Maize plots were sown as normal in the spring at Smalmstown Farm, which has hosted the maize trials for the past 12 years.

See also: Maize trials show soil benefits of undersown grass mixes

Plots were then treated with different herbicide mixes, containing mesotrione and either nicosulfuron or prosulfuron (both of which contain sulfonylurea chemistry).

Impact of sulfonylurea

A Zocon Greenseeder drill was used to undersow a Westerwold Italian ryegrass mix between the maize rows at 19.8kg/ha, six weeks after drilling.

Trial agronomist Jim Clark explains that some of the undersown grass has been a bit disappointing this year.

“It appears the dry conditions early in the season meant herbicides lasted longer in the soil, and when rain eventually came, it activated the chemistry.
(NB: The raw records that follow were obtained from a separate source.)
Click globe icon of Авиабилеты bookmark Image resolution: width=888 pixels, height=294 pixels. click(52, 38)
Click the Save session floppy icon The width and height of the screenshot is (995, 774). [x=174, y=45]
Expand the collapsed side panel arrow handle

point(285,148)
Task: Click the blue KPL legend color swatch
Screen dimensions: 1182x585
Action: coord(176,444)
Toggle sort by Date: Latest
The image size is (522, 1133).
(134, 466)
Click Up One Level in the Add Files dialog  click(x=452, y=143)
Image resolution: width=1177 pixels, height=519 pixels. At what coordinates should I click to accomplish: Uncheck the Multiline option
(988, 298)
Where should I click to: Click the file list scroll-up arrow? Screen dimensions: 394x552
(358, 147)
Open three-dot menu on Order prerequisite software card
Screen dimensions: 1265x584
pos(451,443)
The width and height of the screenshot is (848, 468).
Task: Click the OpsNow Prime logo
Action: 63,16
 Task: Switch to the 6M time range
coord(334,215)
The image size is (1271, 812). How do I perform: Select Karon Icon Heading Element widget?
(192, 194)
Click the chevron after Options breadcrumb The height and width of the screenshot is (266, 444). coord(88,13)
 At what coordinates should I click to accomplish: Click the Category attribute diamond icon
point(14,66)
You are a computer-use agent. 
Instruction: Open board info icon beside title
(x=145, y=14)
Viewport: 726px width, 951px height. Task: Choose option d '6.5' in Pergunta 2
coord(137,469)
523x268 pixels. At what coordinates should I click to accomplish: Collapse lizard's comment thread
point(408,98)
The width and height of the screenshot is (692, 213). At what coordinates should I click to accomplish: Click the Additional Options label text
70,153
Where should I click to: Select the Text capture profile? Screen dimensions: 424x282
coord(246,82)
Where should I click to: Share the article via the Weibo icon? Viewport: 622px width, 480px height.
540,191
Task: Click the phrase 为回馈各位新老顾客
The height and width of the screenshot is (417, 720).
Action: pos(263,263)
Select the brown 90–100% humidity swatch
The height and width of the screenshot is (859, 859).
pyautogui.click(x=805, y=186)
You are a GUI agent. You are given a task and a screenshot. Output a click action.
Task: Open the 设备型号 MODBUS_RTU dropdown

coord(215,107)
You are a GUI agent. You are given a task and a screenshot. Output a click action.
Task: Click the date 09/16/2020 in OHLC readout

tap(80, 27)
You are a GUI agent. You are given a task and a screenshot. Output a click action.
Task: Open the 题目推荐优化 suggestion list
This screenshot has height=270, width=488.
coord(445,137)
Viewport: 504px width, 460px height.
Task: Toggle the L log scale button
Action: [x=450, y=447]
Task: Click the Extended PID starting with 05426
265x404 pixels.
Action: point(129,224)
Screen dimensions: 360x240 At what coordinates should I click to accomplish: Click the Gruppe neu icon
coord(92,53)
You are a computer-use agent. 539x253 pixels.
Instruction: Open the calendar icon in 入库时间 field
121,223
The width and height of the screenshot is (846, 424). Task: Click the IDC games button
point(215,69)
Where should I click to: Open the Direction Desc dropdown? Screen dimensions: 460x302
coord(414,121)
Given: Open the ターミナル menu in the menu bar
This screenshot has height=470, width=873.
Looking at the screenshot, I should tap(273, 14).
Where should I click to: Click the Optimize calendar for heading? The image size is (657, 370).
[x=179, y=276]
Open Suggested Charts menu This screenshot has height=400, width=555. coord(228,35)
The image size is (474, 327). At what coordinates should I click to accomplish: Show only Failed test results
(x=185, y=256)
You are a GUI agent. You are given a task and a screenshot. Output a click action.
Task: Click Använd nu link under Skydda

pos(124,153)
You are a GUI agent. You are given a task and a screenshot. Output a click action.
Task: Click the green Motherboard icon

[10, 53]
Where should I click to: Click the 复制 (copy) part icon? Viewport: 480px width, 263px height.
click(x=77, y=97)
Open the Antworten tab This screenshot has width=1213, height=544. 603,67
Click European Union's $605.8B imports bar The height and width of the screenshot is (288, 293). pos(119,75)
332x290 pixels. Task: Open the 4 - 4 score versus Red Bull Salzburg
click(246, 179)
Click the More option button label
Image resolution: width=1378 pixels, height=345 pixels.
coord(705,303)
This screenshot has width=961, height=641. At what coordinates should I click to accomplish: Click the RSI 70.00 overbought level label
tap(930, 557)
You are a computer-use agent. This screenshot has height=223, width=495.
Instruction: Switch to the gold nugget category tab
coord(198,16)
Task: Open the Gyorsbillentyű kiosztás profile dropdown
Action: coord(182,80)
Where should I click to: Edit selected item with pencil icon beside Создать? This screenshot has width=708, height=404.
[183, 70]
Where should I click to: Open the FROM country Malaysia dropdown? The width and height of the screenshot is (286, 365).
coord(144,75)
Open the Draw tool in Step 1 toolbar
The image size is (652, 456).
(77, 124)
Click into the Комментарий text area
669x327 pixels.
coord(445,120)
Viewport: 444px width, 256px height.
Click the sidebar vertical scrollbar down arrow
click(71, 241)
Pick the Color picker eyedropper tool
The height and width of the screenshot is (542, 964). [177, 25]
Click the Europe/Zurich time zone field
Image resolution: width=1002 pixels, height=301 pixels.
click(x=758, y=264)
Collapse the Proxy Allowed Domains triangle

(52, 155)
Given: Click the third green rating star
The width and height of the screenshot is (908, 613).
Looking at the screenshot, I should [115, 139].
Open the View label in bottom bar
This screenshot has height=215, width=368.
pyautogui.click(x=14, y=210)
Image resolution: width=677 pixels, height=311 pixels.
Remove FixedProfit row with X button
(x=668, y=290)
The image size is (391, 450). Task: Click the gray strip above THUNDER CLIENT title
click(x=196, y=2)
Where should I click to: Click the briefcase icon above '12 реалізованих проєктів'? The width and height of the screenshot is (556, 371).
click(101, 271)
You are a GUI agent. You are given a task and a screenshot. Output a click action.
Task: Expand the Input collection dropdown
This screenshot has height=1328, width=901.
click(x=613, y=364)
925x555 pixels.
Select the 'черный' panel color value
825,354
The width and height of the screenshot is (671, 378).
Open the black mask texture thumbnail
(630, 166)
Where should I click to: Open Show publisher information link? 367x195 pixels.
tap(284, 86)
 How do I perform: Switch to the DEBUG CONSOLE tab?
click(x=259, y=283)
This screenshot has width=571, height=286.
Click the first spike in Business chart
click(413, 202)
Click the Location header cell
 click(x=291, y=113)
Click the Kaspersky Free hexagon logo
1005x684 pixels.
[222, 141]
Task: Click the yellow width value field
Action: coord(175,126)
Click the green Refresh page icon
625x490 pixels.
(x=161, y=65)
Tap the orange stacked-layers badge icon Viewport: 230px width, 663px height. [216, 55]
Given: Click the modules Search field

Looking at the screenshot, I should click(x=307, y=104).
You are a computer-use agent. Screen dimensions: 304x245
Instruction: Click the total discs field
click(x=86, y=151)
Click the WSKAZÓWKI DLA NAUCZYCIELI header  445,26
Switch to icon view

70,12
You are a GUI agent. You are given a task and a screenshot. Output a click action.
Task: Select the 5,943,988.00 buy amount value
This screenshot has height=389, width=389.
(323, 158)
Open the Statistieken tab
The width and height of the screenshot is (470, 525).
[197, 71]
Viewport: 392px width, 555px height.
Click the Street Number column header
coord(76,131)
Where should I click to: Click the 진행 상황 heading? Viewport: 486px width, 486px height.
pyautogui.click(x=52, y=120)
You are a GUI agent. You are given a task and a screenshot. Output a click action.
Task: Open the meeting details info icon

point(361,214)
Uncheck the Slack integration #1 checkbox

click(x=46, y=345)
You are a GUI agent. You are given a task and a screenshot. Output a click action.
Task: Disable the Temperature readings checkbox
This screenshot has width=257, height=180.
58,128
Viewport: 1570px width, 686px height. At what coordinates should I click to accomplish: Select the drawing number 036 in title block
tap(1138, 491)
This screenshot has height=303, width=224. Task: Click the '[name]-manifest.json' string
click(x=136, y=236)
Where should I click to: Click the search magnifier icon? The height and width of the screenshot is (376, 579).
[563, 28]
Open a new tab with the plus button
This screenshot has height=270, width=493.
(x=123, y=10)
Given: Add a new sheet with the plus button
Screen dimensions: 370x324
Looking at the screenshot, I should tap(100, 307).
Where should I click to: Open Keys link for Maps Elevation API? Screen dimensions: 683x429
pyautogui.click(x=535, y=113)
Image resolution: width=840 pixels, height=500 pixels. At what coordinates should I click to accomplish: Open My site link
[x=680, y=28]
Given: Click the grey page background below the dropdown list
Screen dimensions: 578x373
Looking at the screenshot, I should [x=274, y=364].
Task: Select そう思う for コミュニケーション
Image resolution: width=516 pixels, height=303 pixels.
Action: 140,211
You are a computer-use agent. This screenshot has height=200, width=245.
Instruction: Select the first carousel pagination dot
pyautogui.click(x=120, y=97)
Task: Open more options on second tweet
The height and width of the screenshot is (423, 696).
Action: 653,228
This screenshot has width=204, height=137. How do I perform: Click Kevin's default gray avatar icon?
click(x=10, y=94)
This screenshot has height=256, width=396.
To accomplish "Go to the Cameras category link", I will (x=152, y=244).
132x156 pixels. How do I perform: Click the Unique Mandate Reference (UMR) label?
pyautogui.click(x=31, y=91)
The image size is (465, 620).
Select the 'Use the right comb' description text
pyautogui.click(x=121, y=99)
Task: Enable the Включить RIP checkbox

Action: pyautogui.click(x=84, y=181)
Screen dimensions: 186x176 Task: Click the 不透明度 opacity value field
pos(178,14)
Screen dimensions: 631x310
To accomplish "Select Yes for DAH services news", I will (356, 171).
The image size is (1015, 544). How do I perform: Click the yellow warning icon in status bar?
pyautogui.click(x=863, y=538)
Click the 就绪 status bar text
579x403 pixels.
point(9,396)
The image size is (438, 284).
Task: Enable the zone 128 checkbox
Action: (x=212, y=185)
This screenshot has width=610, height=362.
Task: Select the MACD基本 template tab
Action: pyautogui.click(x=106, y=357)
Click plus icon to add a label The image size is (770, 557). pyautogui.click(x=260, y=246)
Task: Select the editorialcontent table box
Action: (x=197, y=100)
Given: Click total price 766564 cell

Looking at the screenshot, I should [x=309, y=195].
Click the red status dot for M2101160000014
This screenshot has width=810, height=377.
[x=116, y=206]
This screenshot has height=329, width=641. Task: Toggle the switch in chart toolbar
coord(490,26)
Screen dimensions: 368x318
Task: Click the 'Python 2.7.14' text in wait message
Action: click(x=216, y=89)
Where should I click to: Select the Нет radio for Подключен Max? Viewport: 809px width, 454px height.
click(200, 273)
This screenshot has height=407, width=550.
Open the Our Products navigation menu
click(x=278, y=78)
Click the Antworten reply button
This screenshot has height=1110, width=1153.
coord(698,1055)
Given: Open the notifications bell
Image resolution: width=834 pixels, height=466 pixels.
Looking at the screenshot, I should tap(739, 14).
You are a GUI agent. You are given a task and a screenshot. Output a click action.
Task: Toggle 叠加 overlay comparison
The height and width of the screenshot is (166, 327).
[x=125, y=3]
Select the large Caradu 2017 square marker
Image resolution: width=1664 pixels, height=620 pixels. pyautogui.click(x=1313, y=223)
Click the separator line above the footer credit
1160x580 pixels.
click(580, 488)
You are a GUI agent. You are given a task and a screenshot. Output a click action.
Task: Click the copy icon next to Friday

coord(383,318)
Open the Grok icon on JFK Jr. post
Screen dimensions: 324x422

Some yellowing in the grass was clearly visible as it took up the herbicide,” he says.

Grass growth performed best where straight mesotrione had been applied, indicating that it was the sulfonylurea element of the mixes that had the main effect on limiting grass growth.

The work could require growers to re-evaluate the herbicides used when undersowing maize, and the species of grasses sown, as their susceptibility to herbicide damage can vary,

Trials next year will experiment with different grass seed mixes to see which offer greatest tolerance to any potential impact from sulfonylurea residues – fescues, for example, are thought to be more tolerant.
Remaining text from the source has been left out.